Stored items
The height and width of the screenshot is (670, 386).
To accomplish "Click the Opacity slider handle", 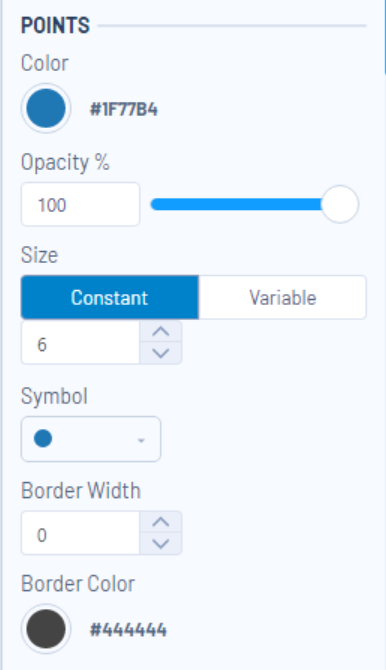I will (x=340, y=204).
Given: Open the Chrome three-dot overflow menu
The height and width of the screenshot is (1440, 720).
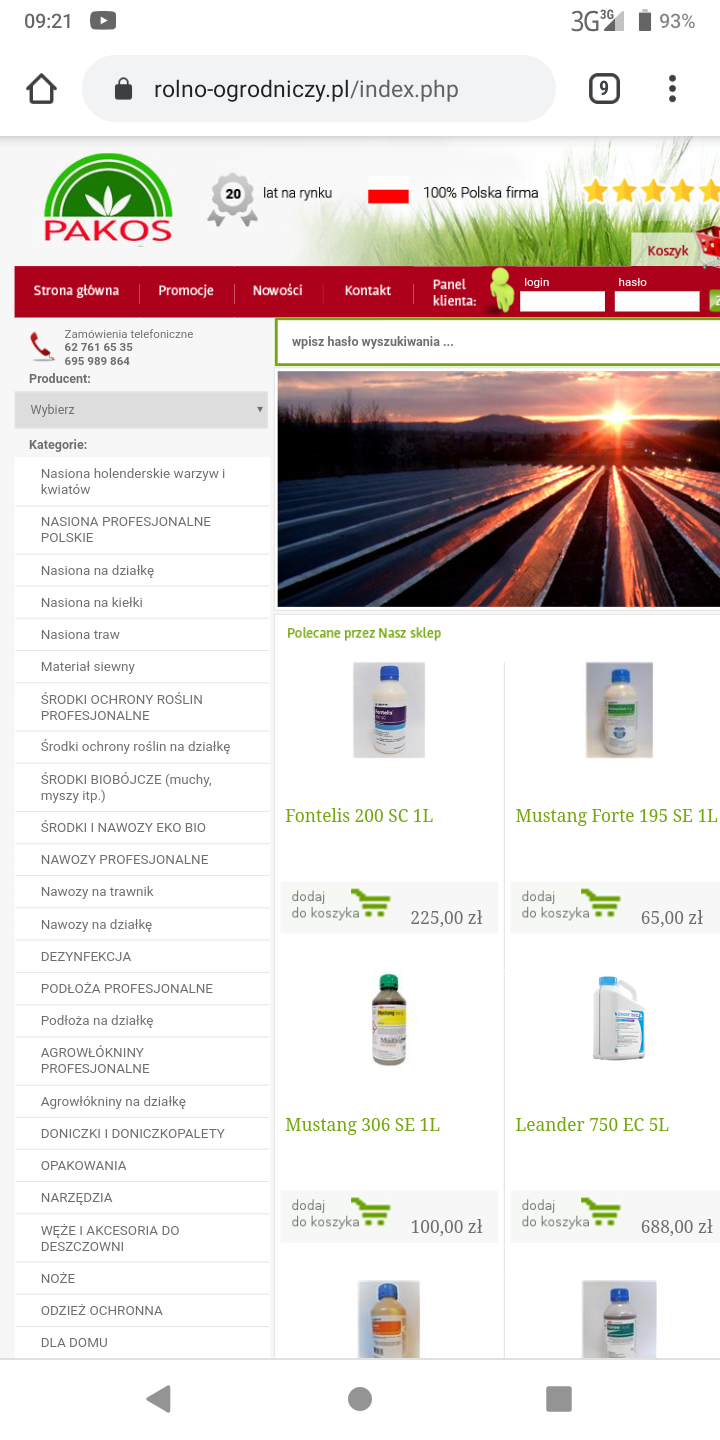Looking at the screenshot, I should click(672, 89).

Task instructions: Your copy should hold exactly the lines from the line bearing "Given: Open the" through the end of the data, both included, and no pictures or anything further.

Problem solution:
Given: Open the Chrome three-dot overflow menu
The height and width of the screenshot is (1440, 720).
Looking at the screenshot, I should click(672, 89).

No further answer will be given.